障がい者のチャレンジ企画やドラマなどもある。
この24時間テレビが好きで毎年見ている人もいるだろうが、障がい者を見世物にしているとしてあまり好きではないと言う意見もある。
ある作家の人は「出演者には高額のギャラ払い、子供の貯金まで募金させる番組」と言っていた。
「感動する事を強要するから」と言う意見や、「障がいがある方や不幸な方の身の上に涙して、いい事をしている様に見えて実は自分は幸せなんだと再確認しているだけ」と言う人もいた。
もっともな意見だと思う。
私が違和感を覚えるのは、障がい者を題材にしたドラマのストーリーだ。
障がいを負った主人公が初めは自分の現状を嘆き絶望感にさいなまれるが、家族や友達等の仲間の協力で立ち直っていくと言う話が多いと思う。
私は以前、福祉施設にいて入所者が120人前後はいる所だったが、ドラマの様な人は見たことがない。
たいていの人が自分の身内に障がい者がいる事を嫌がり、周りに知られない様に隠したがる。
施設で何か催し物がある時には、身内の方に「見に来られませんか」と電話をかけるが、「あなた達に任せましたから」と言って一方的に切る人が多いと聞いた。
実際に身内の人が来ているのを見たことは、ほとんどない。
障がいがある人と言うのは身内からも見放され、孤独と絶望の中で亡くなっていくと言うのが私が見てきたほとんどのケースだ。
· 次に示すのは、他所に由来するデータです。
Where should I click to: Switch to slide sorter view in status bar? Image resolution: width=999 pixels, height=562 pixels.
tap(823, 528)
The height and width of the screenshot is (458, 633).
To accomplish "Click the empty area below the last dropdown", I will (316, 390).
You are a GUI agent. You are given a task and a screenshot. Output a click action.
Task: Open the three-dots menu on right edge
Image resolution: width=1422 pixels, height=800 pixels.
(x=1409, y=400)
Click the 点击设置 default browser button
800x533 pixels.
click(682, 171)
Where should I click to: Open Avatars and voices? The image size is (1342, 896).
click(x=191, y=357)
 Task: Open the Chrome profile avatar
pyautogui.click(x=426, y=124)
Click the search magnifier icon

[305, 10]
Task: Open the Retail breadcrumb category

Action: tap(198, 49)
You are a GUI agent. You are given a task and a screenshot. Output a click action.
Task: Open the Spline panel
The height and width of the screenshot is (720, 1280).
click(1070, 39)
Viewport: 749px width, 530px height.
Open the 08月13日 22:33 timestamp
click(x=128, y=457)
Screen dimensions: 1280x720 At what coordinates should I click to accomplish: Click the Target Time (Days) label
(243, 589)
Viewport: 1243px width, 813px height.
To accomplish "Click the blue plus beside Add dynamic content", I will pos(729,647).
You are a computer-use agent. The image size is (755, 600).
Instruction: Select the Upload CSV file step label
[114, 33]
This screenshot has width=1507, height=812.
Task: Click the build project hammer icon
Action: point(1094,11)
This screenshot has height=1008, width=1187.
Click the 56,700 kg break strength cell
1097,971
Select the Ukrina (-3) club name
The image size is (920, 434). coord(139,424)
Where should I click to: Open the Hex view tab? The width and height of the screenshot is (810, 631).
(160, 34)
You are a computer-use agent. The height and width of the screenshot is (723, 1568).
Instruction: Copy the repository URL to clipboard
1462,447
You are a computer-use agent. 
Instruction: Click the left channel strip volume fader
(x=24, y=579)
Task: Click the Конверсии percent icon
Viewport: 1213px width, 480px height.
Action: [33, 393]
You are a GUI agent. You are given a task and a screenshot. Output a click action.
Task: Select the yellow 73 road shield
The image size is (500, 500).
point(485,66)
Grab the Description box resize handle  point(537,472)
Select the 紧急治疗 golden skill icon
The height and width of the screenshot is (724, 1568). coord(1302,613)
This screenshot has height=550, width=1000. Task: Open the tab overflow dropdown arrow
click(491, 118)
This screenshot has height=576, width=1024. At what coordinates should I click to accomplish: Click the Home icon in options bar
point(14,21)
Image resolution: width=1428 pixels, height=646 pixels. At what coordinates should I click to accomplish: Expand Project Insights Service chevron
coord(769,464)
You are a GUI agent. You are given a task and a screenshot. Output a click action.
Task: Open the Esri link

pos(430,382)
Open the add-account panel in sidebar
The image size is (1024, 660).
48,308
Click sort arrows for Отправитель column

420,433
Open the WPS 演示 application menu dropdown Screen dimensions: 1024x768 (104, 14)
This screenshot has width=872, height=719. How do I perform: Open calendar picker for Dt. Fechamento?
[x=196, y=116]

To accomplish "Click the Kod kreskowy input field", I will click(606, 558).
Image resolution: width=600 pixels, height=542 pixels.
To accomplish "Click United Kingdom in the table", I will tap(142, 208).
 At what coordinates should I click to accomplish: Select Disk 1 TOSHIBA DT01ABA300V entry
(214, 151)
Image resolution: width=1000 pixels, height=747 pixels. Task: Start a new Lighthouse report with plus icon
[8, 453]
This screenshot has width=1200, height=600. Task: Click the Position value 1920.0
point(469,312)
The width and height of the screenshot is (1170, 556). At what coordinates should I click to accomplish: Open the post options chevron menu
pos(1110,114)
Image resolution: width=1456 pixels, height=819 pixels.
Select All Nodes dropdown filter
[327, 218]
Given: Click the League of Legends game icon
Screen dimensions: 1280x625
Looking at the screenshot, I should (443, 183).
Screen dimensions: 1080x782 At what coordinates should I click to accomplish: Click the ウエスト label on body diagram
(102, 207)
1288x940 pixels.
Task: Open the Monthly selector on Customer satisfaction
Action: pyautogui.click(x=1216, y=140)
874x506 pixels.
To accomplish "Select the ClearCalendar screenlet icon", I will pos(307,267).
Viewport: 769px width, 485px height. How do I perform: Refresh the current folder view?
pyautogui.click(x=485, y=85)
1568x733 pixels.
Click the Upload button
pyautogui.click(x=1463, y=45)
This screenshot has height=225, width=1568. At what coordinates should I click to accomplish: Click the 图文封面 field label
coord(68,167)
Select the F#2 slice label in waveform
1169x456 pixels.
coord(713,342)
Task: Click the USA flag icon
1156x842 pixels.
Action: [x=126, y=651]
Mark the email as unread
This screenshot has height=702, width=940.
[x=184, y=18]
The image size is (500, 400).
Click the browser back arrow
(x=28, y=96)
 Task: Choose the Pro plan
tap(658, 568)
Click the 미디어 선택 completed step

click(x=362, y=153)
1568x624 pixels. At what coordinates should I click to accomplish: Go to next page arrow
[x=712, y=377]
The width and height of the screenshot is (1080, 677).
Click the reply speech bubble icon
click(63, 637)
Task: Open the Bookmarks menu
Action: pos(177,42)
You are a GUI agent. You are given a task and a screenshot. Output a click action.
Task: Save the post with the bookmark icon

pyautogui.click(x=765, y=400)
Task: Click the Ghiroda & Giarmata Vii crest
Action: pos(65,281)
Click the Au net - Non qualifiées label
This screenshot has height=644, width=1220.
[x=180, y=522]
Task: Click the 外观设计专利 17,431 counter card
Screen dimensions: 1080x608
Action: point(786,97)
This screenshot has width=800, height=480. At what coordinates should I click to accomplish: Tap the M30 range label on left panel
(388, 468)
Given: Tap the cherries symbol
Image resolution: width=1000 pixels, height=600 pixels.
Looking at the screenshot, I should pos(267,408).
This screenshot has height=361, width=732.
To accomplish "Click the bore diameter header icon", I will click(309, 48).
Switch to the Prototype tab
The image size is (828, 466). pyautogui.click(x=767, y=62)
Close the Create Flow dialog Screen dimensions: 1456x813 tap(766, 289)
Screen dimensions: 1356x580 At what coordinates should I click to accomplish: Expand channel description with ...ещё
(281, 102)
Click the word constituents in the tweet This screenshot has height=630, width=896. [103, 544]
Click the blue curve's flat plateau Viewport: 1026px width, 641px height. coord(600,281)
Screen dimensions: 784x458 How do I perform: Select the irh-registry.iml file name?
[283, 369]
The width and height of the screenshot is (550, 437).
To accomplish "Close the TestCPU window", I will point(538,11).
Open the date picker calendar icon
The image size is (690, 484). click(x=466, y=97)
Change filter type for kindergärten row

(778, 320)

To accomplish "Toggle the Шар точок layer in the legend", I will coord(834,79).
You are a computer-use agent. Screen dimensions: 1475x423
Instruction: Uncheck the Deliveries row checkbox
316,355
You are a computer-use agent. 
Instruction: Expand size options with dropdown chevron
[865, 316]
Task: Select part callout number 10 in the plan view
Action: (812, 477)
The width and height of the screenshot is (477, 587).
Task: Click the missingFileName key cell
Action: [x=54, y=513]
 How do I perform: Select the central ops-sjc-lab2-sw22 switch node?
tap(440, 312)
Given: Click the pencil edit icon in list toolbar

24時間テレビのドラマは、障がい者の本当の現状を伝えておらず、視聴者に間違ったメッセージを送っているのではないかと思う。
ドラマなのだから面白くするために多少の演出があってもいいだろうし、見ている人たちもその位の事は分かっているだろう。
しかし、一番大切な事は伝えないといけないのではないか。
障がい者の8割、9割の人達がどんな状況なのかを取り上げるべきで、「そんな事は出来ない」と言う事なら、ドラマとして取り上げるべきではない。
この手のドラマは全くのフィクションであるドラマとは趣旨が違って当然であり、本当にいるか分からない様な運のいい人を取り上げるのはどうなのだろうかと思う。
今、福祉施設で働いている人たちはこのドラマを見てどう思っているのだろうか。
私と同じ様な事を思っている人も多いのでないだろうか。
取り上げる以上は、どんなに都合の悪い事も伝えるべきで、それがマスコミの使命であるはずだ。
それをしていない24時間テレビは、「障がい者を見世物にしている」と指摘されても仕方がないのではないだろうか。